● **WHAT IS NEEDED**
Transcribe exactly the lines that fall between the one holding "Image resolution: width=1456" and the one holding "Select the brand attribute in list", inclusive, from the entries below.

● **MATERIAL FOR THIS TASK**
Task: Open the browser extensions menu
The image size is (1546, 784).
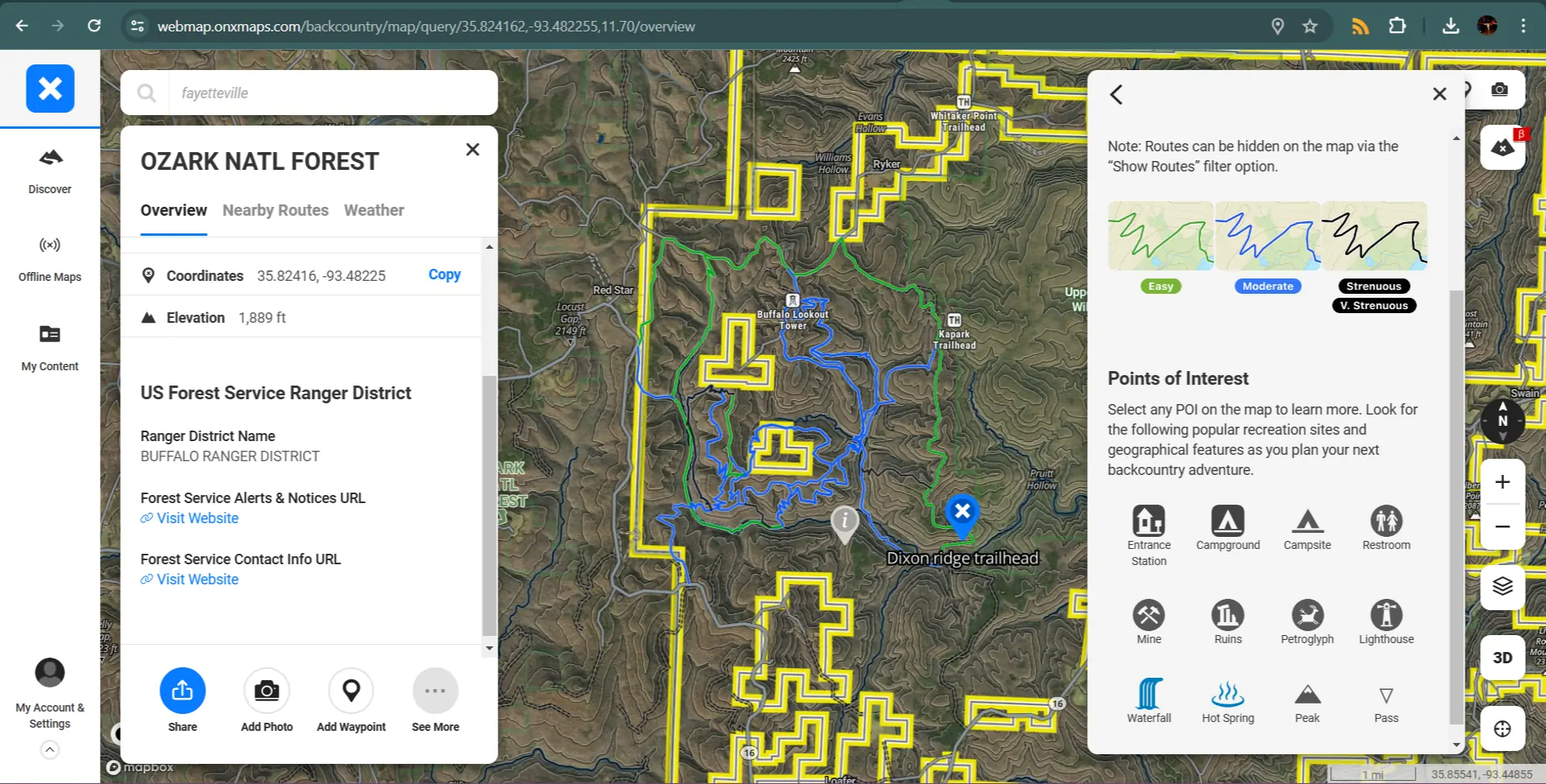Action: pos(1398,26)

...

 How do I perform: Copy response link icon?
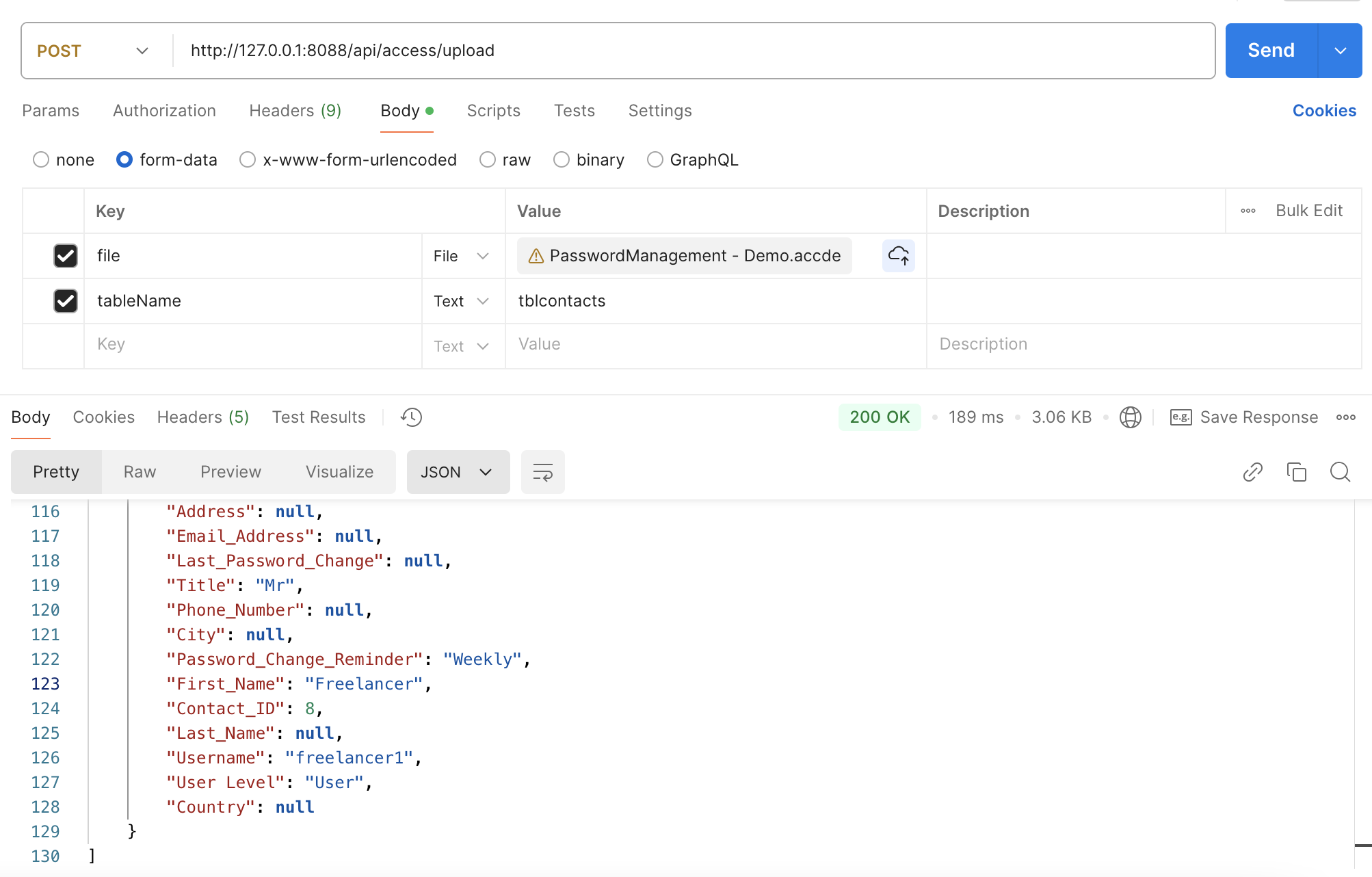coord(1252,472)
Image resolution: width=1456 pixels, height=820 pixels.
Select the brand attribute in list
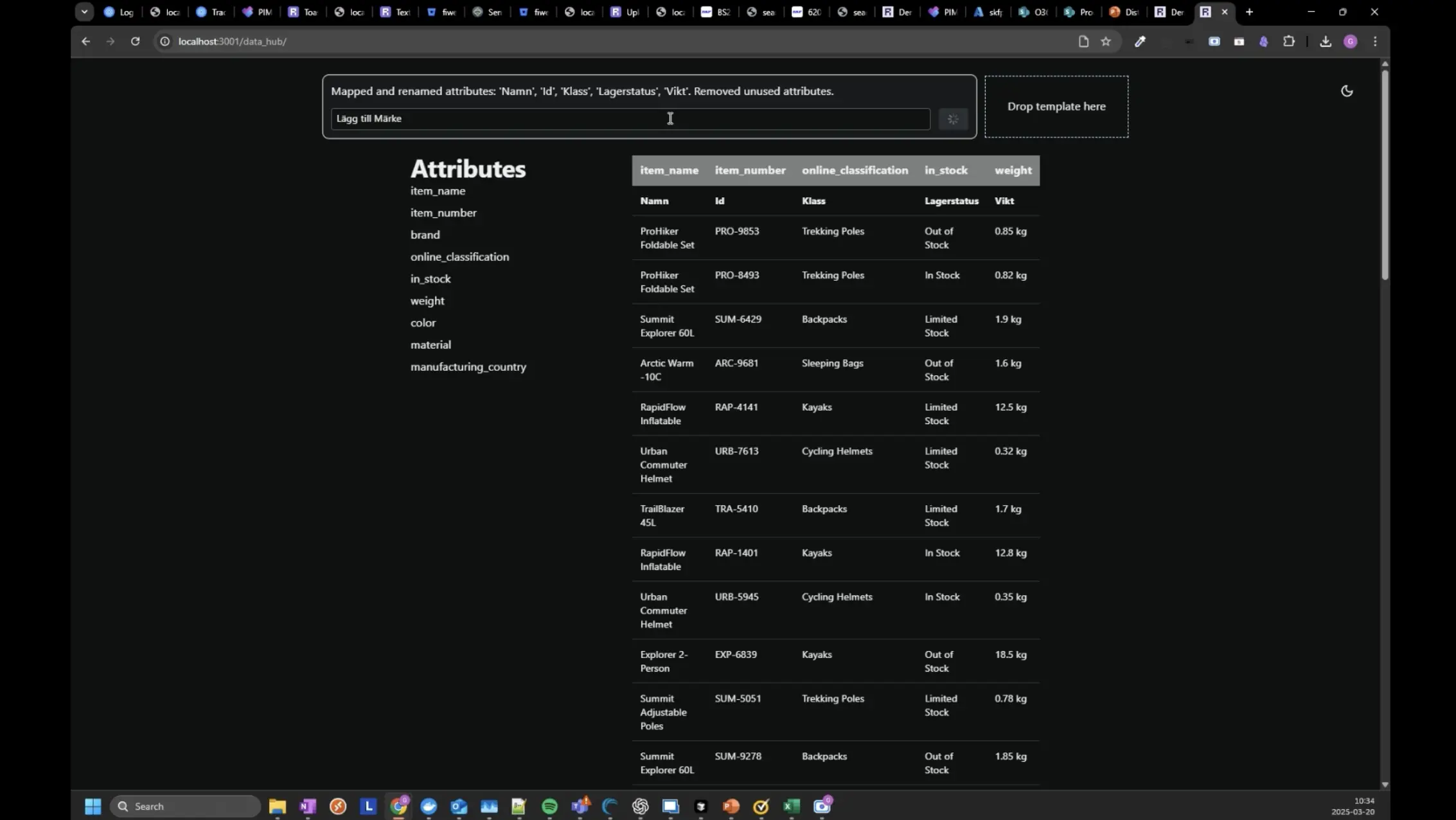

● **SOLUTION**
Image resolution: width=1456 pixels, height=820 pixels.
Select the brand attribute in list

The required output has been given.